Sunday, April 7, 2013
When China began to open up to the outside world after the meeting Mao and Nixon, the bankers of the world have invested in China, creating new ports, equipped with the most modern refineries which enabled China to carve the lion's share in refining. The industrialization of China has enabled him to become the workshop of the world, so much so that the Middle Kingdom is poised to become the first world power. Since 1971, China sold to Westerners finished products against the dollar, the international currency. But since Nixon's visit, the currency has continued to devalue. Expressed in gold, today's dollar is worth 45 times less than that of 1971, the Chinese have been paid in funny money. China still exported 4800 tons of silver in 2006 will become a net importer in the following year to import 3500 tons in 2010.

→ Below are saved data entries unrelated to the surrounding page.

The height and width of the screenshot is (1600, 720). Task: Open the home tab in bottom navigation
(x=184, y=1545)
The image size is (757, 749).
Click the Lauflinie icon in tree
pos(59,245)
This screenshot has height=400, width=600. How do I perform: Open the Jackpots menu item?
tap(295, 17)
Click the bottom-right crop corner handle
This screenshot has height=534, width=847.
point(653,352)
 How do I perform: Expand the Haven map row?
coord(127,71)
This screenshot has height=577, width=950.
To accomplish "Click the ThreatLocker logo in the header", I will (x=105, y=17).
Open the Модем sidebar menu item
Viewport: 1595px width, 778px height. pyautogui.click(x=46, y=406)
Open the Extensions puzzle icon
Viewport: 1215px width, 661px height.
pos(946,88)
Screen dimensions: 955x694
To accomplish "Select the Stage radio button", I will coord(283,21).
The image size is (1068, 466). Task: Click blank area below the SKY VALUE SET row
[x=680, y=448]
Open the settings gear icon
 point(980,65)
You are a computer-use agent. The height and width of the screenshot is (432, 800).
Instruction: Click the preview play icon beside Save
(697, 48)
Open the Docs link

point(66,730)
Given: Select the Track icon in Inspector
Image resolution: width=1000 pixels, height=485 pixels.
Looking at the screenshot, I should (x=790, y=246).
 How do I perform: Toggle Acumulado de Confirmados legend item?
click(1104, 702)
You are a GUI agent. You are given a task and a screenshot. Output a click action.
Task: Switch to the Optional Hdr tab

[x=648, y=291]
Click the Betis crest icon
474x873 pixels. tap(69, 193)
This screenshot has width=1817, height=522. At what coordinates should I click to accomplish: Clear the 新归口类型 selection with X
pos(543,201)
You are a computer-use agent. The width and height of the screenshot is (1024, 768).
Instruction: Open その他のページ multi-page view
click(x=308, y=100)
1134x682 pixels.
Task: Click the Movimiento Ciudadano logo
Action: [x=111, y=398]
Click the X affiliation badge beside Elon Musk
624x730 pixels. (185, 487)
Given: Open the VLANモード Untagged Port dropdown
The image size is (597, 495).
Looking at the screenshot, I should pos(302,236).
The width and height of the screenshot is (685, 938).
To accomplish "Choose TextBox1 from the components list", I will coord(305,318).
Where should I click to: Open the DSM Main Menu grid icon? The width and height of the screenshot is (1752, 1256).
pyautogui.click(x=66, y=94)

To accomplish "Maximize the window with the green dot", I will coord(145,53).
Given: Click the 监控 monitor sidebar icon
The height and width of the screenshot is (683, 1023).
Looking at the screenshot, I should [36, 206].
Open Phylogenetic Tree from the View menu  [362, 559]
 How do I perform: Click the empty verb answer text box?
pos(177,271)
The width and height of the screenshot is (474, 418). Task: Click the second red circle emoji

In March 2009, before the G20 meeting, the governor of China's central bank, the COPD, published an essay on the wishes of China's international monetary system, denouncing the failure of the current system and regretting that the new banking system proposed already by Bretton Woods has not been explored since. This rejection of the U.S. monetary hegemony will quickly turn into currency war between BRIC and Washington. In August 2009, China announced that it authorizes to default on Western derivatives, it is considered fraudulent. The silver is at the heart of the problem. In September 2009, the Chinese governments allowed its citizens to stock precious metals and launched a communication campaign pushing the silver the price is extremely low compared to gold. China then banned the export of silver which will cause a few months later the explosion at the rise in silver, putting JP Morgan in trouble. China, which had announced that it wanted to have a say about the price of raw materials, has achieved one of its objectives.
For the record, in January 2011, Xia Bin, then a member of the Monetary Committee of the Chinese Central Bank, in an interview quoted by Bloomberg, said: "China should increase its gold and silver reserves." It seems important to reconcile this statement with the wishes of China's monetary system, especially as it was the last power to abandon the standard money in terms of silver. The U.S. policy of Roosevelt on money in 1934 caused a monetary crash in China, leading to a dictatorship then the first communism.